**INSTRUCTIONS TO FOLLOW**
Restate word for word the lines of the material below, from the line with "The width and" to the line with "Go to Yeni in the sidebar", both lines included, and no others.

-- DATA EXTRACTS follows --

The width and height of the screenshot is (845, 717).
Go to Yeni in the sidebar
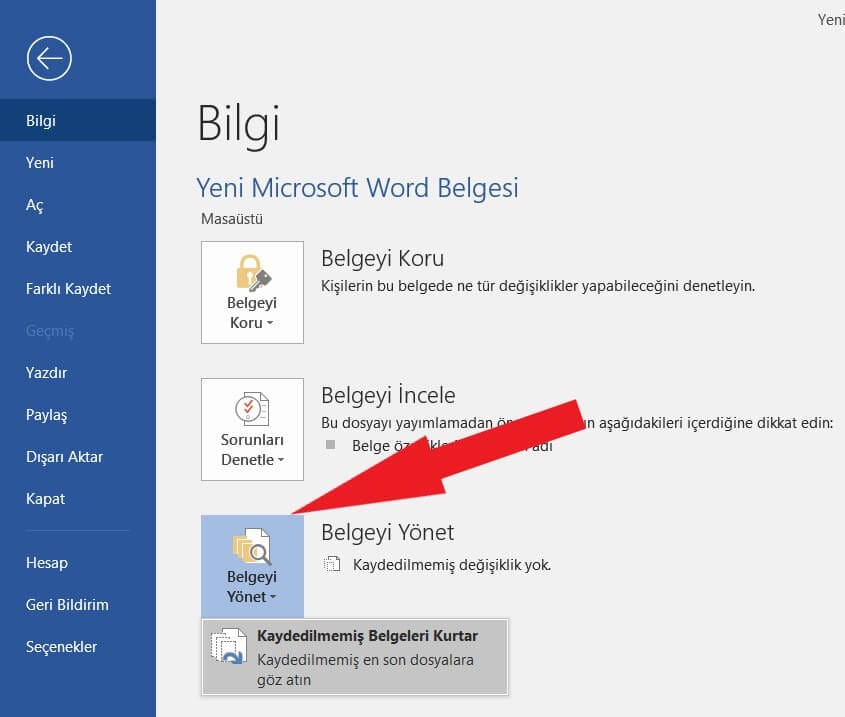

-- DATA EXTRACTS concluded --
-- DATA EXTRACTS follows --

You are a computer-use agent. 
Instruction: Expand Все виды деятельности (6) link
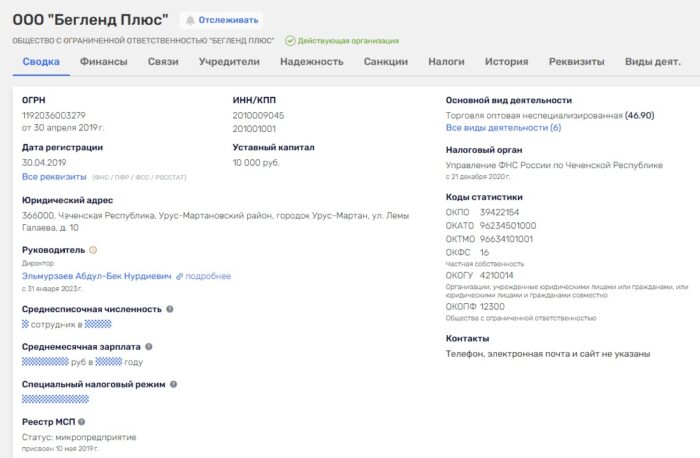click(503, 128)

-- DATA EXTRACTS concluded --
-- DATA EXTRACTS follows --

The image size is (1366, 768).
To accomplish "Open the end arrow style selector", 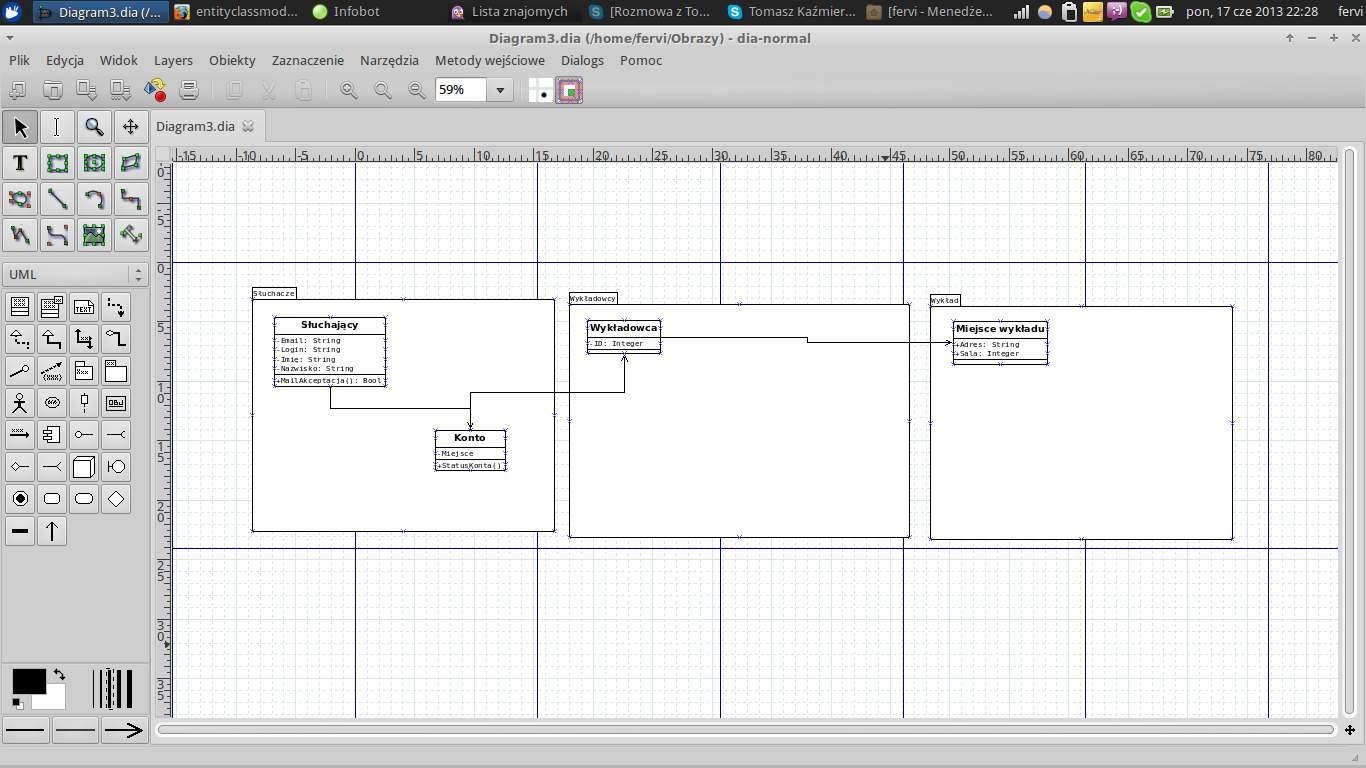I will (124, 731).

-- DATA EXTRACTS concluded --

**RESPONSE AREA**
The width and height of the screenshot is (845, 717).
Go to Yeni in the sidebar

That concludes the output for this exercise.